While Ohtani started to turn a corner Tuesday, going 2-for-4 in the Dodgers’ loss to the Giants with his first home run in more than two weeks, Roberts said the slugger wouldn’t be in the batting order when he makes his next pitching start on Wednesday, nor the day after in Thursday’s series finale.
It will mark the first time in Ohtani’s Dodgers tenure that he doesn’t hit in consecutive games (excluding a brief stint he spent on the paternity list last year).
Roberts believes the break will benefit the 31-year-old as he tries to emerge from a prolonged cold spell offensively.
“I think it’s just more of, kind of thinking that it might just be a good thing to take a little bit of a load off his plate offensively,” Roberts said before Tuesday’s game. “Letting his body recover a little bit, as far as (not) being a two-way player for a couple days. Playing more of the longer view, potentially giving him a reset on the offensive side.”
Entering Tuesday, Ohtani certainly seemed like he could use a reset as a hitter. He began the day mired in a 4-for-38 slump over his previous 11 games. He was batting just .200 over the last month overall.
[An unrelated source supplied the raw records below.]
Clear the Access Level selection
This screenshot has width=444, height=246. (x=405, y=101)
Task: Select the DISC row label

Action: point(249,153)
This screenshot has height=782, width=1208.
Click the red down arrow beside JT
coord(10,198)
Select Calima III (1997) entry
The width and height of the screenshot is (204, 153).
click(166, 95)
And he had only one home run in 108 plate appearances, a stunning power outage for a four-time MVP coming off back-to-back 50-homer campaigns.
In each of those last two seasons, of course, Ohtani wasn’t also taking on full-time pitching duties as he is right now –– sporting an MLB-best 0.97 ERA in his first six starts.
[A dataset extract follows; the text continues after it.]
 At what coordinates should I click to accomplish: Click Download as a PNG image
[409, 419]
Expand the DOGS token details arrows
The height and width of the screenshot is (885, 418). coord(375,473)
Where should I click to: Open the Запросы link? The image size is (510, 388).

And while he disputed the notion that his pitching is directly causing his batting slump, both he and team officials have acknowledged the added difficulty that comes with trying to balance both roles, especially when his swing is as out of whack as it appears right now.
“I think we all came in knowing that we had to read and react,” Roberts said of the challenge of trying to manage Ohtani’s workload. “It was gonna be fluid. It should be. It’s very unique … So, no one thought it was gonna be easy.”
No one, of course, seemed to think it would be this difficult either.
Which is why Roberts said he didn’t want to change course, even after Tuesday’s two-hit performance.
“I think the fatigue (of his workload) is bleeding into the mechanics (of his hitting),” Roberts said. “I think that most players get that towards the end of the summer. And now I’m learning, managing Shohei, it has probably shown itself a little earlier, as far as the tax on pitching and all that comes with it to the hitting too.”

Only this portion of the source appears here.